Sie bekräftigte, sie sei gegen eine Streichung des Paragrafen 219a:
«Das Werbeverbot soll und darf nicht abgeschafft werden.» Sie wolle
sachliche Informationen für Frauen, die sich über eine Abtreibung
unterrichten wollten. Die Regierung habe den Auftrag, dazu einen
Vorschlag vorzulegen. «Wenn dieser Vorschlag auf dem Tisch legt,
werden wir das bewerten», sagte Kramp-Karrenbauer.

Nahles steht in dem Konflikt erheblich unter Druck. Sie hatte im März
mit Rücksicht auf die Union einen Antrag zur Änderung des Paragrafen
219a zurückgezogen, seither wird in der Bundesregierung über einen
Kompromiss verhandelt.
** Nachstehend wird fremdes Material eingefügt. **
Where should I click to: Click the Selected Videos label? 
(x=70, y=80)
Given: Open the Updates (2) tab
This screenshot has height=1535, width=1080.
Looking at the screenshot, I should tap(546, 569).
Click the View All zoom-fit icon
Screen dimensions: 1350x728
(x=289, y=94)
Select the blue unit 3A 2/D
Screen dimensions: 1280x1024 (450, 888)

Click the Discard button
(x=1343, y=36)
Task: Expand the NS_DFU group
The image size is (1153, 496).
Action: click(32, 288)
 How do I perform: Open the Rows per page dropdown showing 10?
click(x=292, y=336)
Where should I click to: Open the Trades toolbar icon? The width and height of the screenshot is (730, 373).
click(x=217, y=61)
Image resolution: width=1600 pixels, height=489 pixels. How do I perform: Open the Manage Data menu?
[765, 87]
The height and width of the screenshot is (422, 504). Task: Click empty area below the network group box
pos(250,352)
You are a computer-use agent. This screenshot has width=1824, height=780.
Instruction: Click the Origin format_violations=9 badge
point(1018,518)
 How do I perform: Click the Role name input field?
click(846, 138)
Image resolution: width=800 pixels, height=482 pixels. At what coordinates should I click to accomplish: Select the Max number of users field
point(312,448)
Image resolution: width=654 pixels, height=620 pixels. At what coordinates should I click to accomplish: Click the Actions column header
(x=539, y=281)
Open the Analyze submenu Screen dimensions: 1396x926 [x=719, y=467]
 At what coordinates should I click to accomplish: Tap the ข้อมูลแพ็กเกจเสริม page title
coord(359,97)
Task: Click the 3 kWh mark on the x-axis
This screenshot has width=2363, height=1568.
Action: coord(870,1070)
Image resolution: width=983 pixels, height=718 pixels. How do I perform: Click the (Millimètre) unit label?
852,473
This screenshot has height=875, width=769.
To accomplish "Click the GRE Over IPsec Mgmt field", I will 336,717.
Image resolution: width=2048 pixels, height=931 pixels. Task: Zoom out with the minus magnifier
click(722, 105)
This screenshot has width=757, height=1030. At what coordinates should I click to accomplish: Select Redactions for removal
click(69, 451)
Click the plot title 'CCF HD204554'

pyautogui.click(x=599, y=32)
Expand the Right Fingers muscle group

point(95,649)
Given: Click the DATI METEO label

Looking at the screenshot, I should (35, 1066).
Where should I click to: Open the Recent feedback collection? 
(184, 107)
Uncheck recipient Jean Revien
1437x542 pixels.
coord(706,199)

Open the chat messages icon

Die SPD-Chefin hatte ihrer Partei zugesagt,
bis zum Herbst eine Lösung mit der Union zu finden. Am Mittwochabend
tagt erstmals der Koalitionsausschuss mit Kramp-Karrenbauer als
Parteichefin. Dort könnte eine Einigung gefunden werden.

Nach Informationen der Funke-Zeitungen haben Justizministerin
Katarina Barley (SPD), Familienministerin Franziska Giffey (SPD),
Kanzleramtschef Helge Braun (CDU), Gesundheitsminister Jens Spahn
(CDU) und CSU-Chef Horst Seehofer bereits einen Kompromissvorschlag
ausgehandelt. Aus Rücksicht auf den jüngsten CDU-Parteitag sei dieser
bislang aber nicht öffentlich gemacht worden. Eine mögliche Lösung
könnte sein, das Gesetz nicht anzufassen, aber Ärzten in der
Beratungspraxis betroffener Frauen mehr Spielraum zu geben, heißt es
in dem Bericht.

Der frühere SPD-Chef Martin Schulz plädierte dafür, die Frage zur
Gewissensentscheidung zu erklären. Wenn Unions-Abgeordnete der
Ansicht seien, sie könnten eine Abschaffung des Werbeverbotes nicht
mittragen, müsse man das respektieren, sagte er in der ARD-Sendung
«Anne Will». «Ich finde, der Bundestag sollte den Abgeordneten hier
die Möglichkeit geben, frei abzustimmen.»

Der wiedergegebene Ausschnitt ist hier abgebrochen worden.